GNU Info

Info Node: (g77-295.info)GLOBALS

(g77-295.info)GLOBALS


Next: LINKFAIL Prev: LEX Up: Diagnostics
Enter node , (file) or (file)node

`GLOBALS'
=========

     Global name NAME defined at ... already defined...
     Global name NAME at ... has different type...
     Too many arguments passed to NAME at ...
     Too few arguments passed to NAME at ...
     Argument #N of NAME is ...

   These messages all identify disagreements about the global procedure
named NAME among different program units (usually including NAME
itself).

   Whether a particular disagreement is reported as a warning or an
error can depend on the relative order of the disagreeing portions of
the source file.

   Disagreements between a procedure invocation and the *subsequent*
procedure itself are, usually, diagnosed as errors when the procedure
itself *precedes* the invocation.  Other disagreements are diagnosed
via warnings.

   This distinction, between warnings and errors, is due primarily to
the present tendency of the `gcc' back end to inline only those
procedure invocations that are *preceded* by the corresponding
procedure definitions.  If the `gcc' back end is changed to inline
"forward references", in which invocations precede definitions, the
`g77' front end will be changed to treat both orderings as errors,
accordingly.

   The sorts of disagreements that are diagnosed by `g77' include
whether a procedure is a subroutine or function; if it is a function,
the type of the return value of the procedure; the number of arguments
the procedure accepts; and the type of each argument.

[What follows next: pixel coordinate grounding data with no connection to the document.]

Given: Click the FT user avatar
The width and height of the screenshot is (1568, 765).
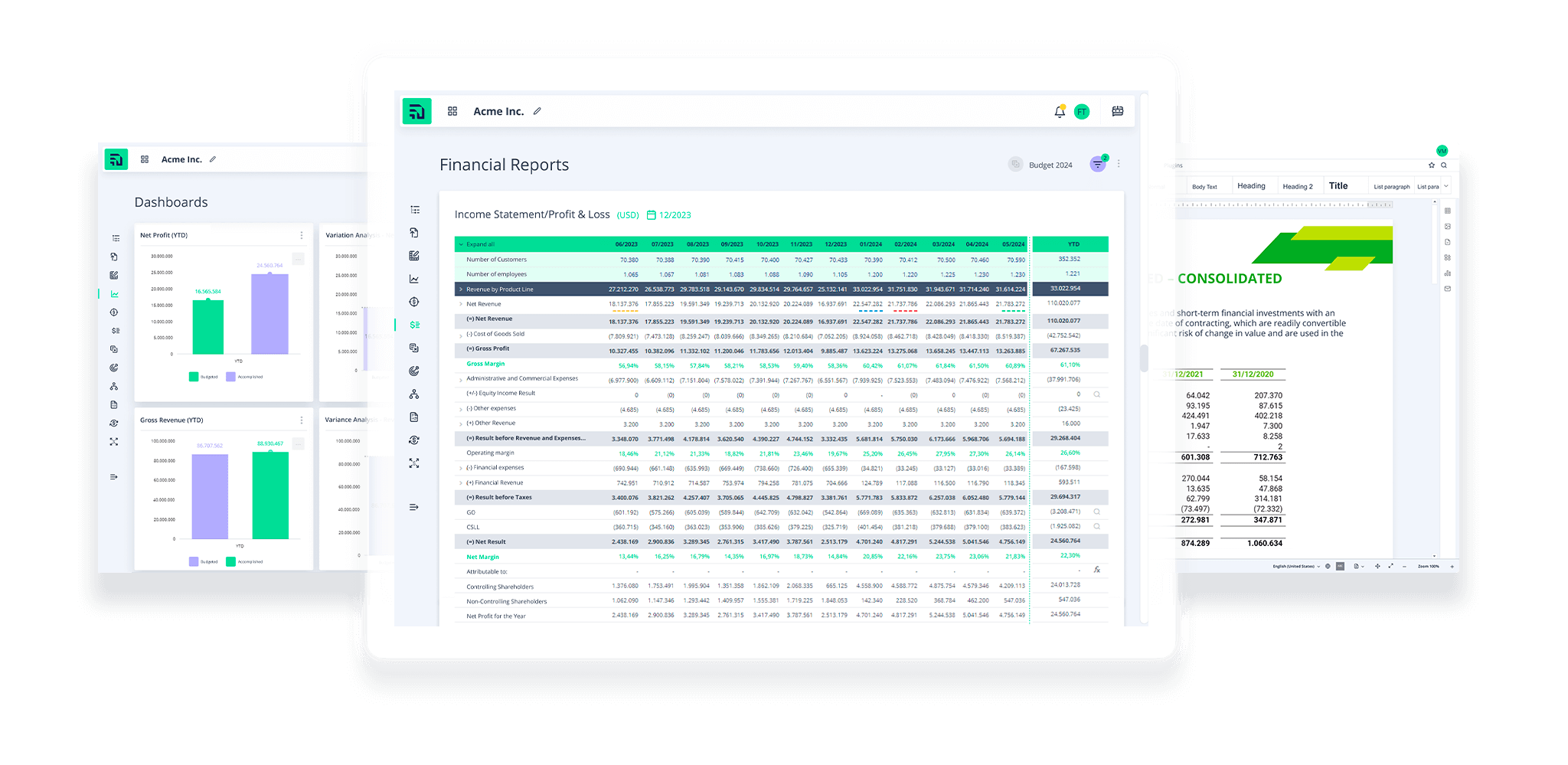Looking at the screenshot, I should pos(1083,112).
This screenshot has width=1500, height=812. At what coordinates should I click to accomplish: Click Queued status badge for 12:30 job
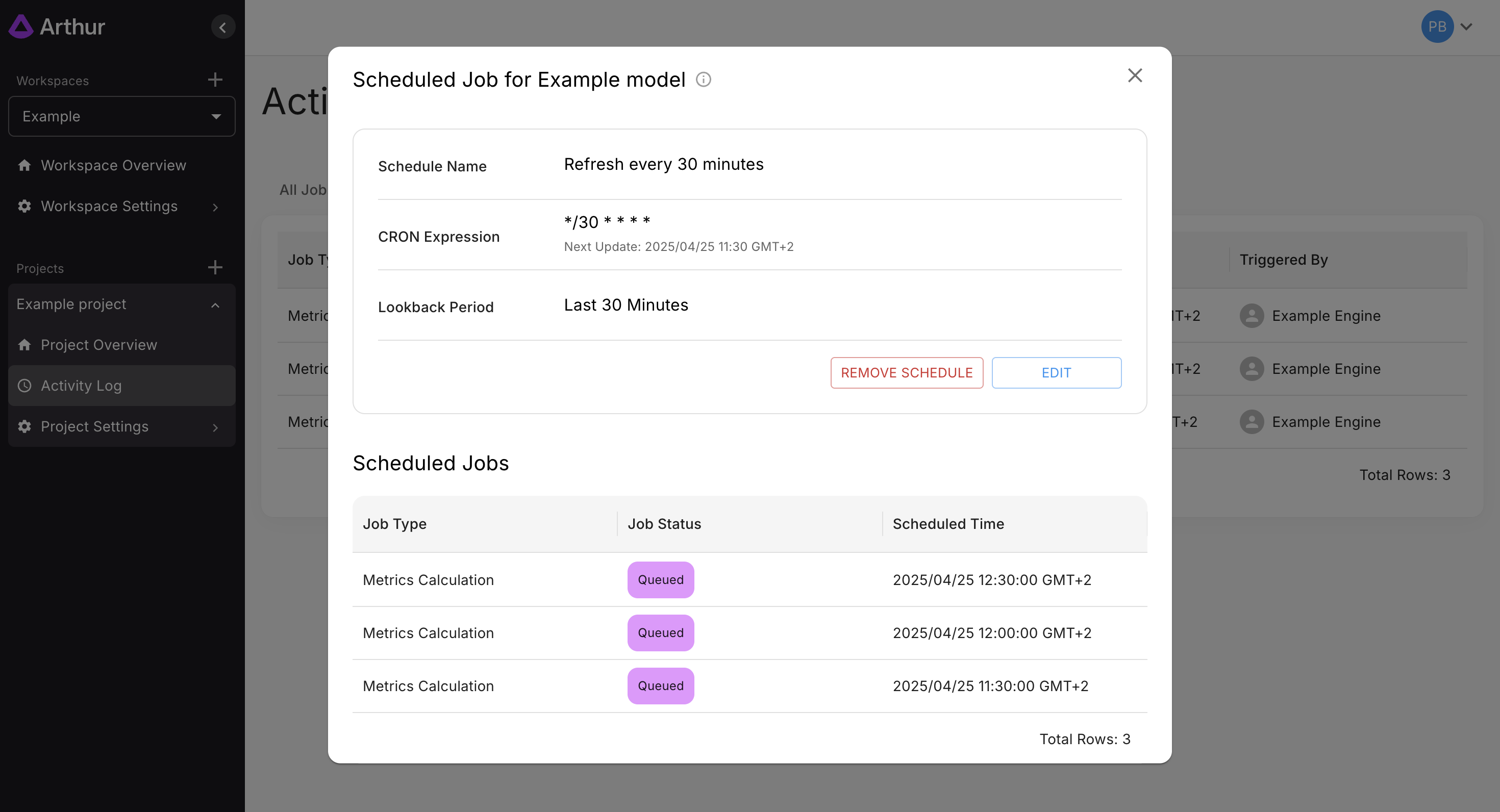(x=660, y=580)
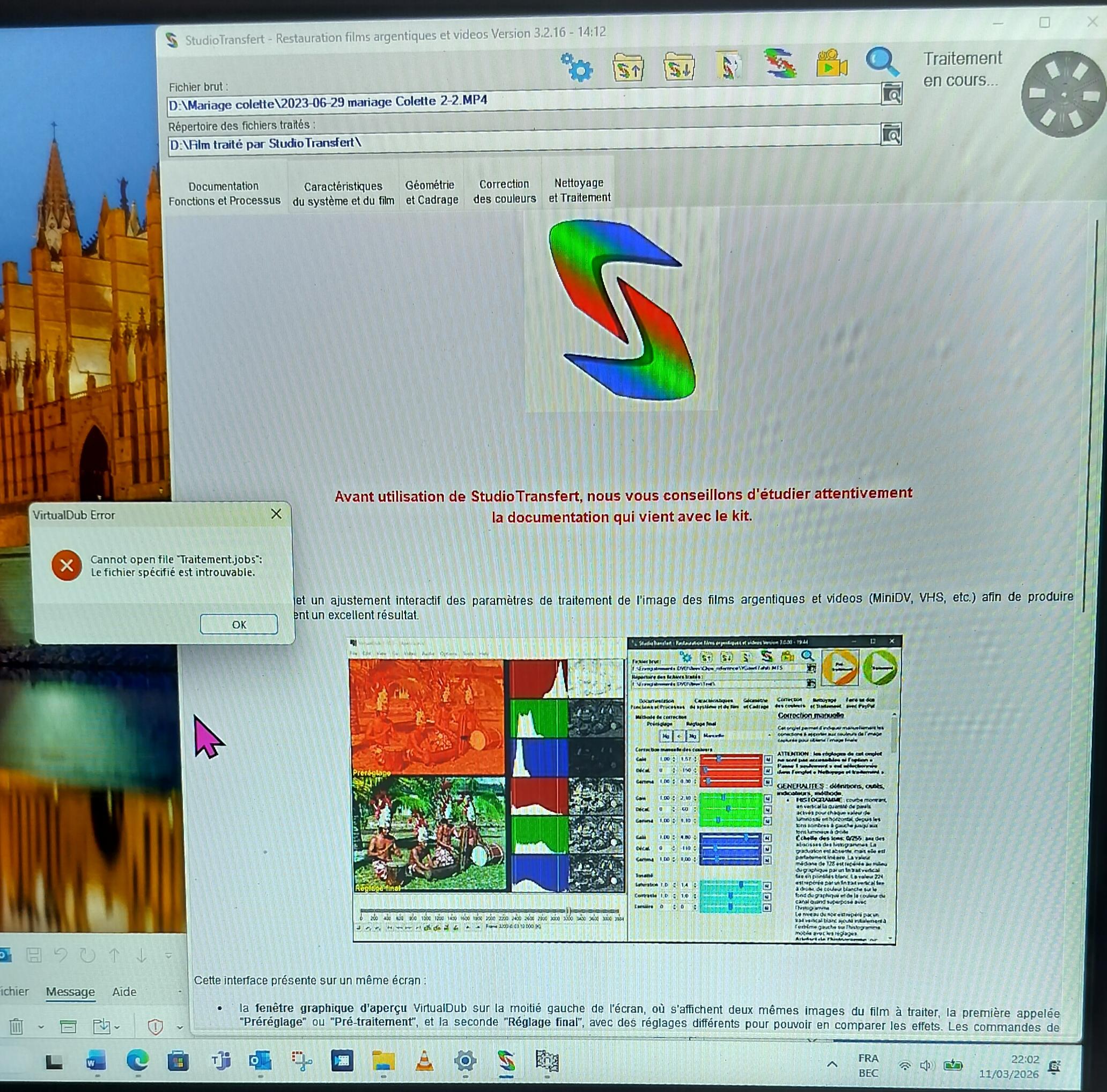Screen dimensions: 1107x1092
Task: Expand the delete button dropdown arrow
Action: pos(41,1027)
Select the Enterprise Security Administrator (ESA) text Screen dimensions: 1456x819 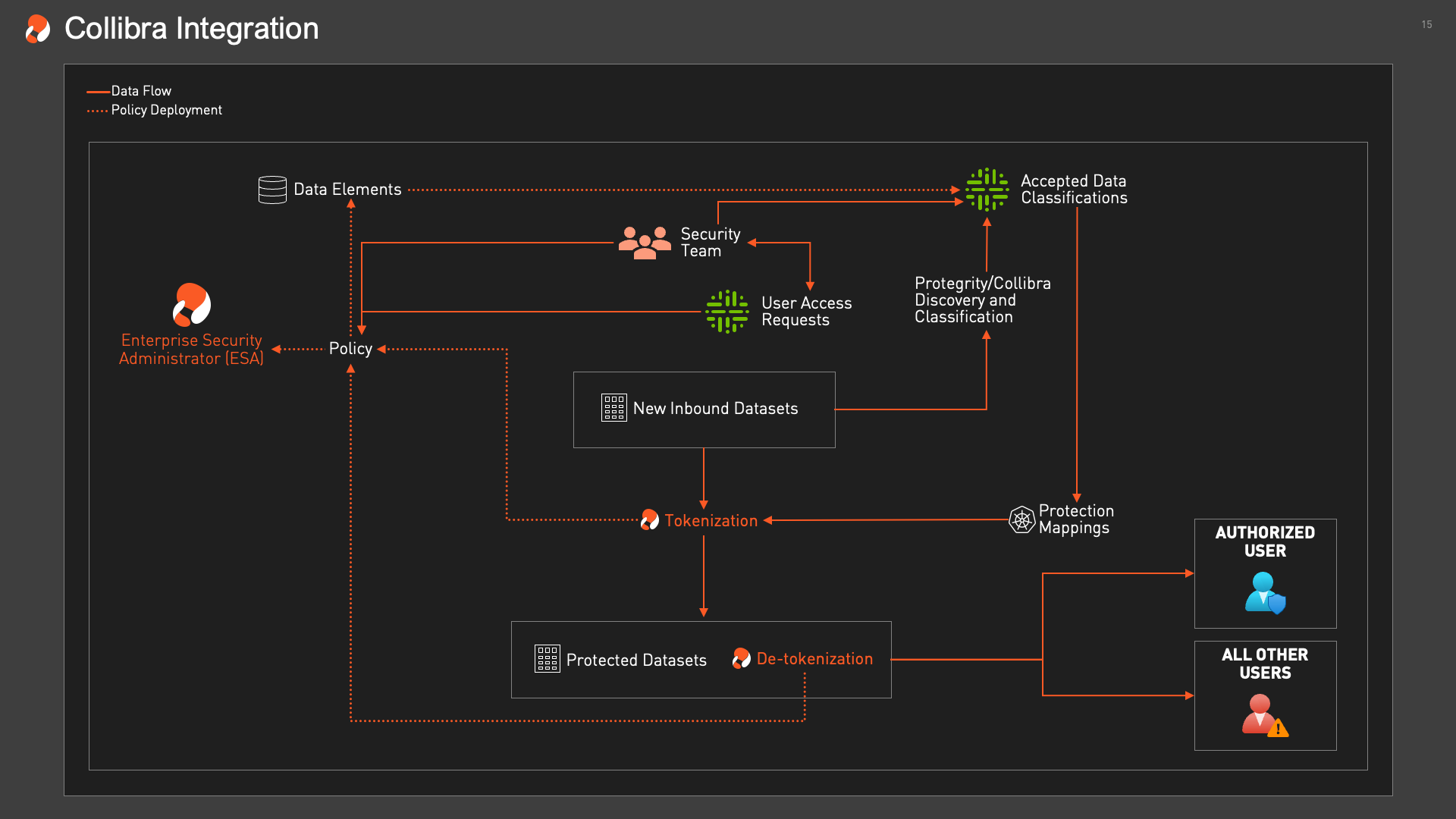pyautogui.click(x=192, y=350)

   Disagreements regarding global names among program units in a
Fortran program *should* be fixed in the code itself.  However, if that
is not immediately practical, and the code has been working for some
time, it is possible it will work when compiled with the `-fno-globals'
option.

   The `-fno-globals' option causes these diagnostics to all be warnings
and disables all inlining of references to global procedures (to avoid
subsequent compiler crashes and bad-code generation).  Use of the
`-Wno-globals' option as well as `-fno-globals' suppresses all of these
diagnostics.  (`-Wno-globals' by itself disables only the warnings, not
the errors.)

   After using `-fno-globals' to work around these problems, it is wise
to stop using that option and address them by fixing the Fortran code,
because such problems, while they might not actually result in bugs on
some systems, indicate that the code is not as portable as it could be.
In particular, the code might appear to work on a particular system,
but have bugs that affect the reliability of the data without
exhibiting any other outward manifestations of the bugs.